+++ Brano selezionato

Si rafforza sempre più la pista dell’omicidio sulla misteriosa morte di Pamela Mastropietro, la 18enne romana fatta a pezzi nel Maceratese. I dettagli emersi dall’autopsia sono agghiaccianti.
Le indagini sulla morte di Pamela Mastropietro proseguono senza sosta. Gli inquirenti al momento investigano su un altro uomo, un nigeriano con il quale Awelinda, uno dei presunti complici di Innocent Oseghale, stava fuggendo in Svizzera. Stando quanto ricostruito Awelima Lucky, arrestato dai Carabinieri di Milano il 9 febbraio all’interno del Burger King della stazione centrale, voleva prendere un treno per la Svizzera insieme alla moglie ed a un altro nigeriano su cui ora, come riporta Il Tempo, si stanno concentrando le indagini. Nel frattempo sono stati rivelati alcuni dettagli agghiaccianti riguardanti il corpo della povera 18enne romana.
Pamela Mastropietro, stando all’esame autoptico effettuato dal medico legale Cingolani, su nomina della Procura di Macerata, sembra non essere morta per overdose. Alcuni particolari del corpo della ragazza, come spiega anche il gip, inducono a ritenere superate le iniziali incertezze sulle cause della morte, facendo propendere, al momento, all’ipotesi omicidiaria. A sostegno di tale tesi vi è la posizione della lingua di Pamela: trovata “pinzata tra i denti”, elemento che sosterrebbe una sofferta asfissia per soffocamento. Questo dato, unito al fatto che non stati rinvenuti i tessuti del collo, probabilmente rimossi per nascondere i segni di strangolamento, fa sempre più propendere ad un efferato omicidio.

++++++
+++ Dati forniti

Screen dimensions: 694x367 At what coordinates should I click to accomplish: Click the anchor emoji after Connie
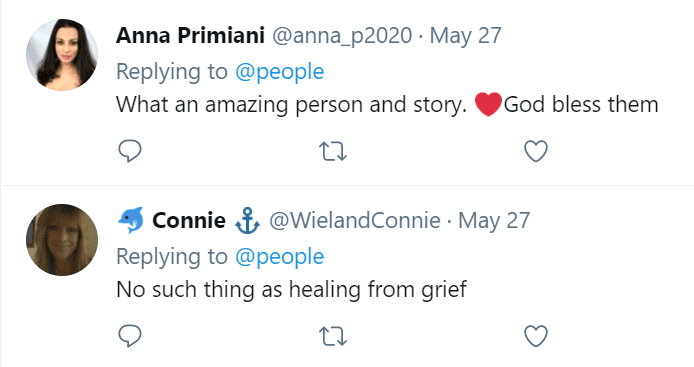point(247,220)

++++++

_Azione richiesta_.
Ripeti parola per parola la parte del brano che comincia con "Si rafforza sempre" e termina con "dall’autopsia sono agghiaccianti.". I dati provengono da una fonte diversa dal brano.

_Compito svolto_.
Si rafforza sempre più la pista dell’omicidio sulla misteriosa morte di Pamela Mastropietro, la 18enne romana fatta a pezzi nel Maceratese. I dettagli emersi dall’autopsia sono agghiaccianti.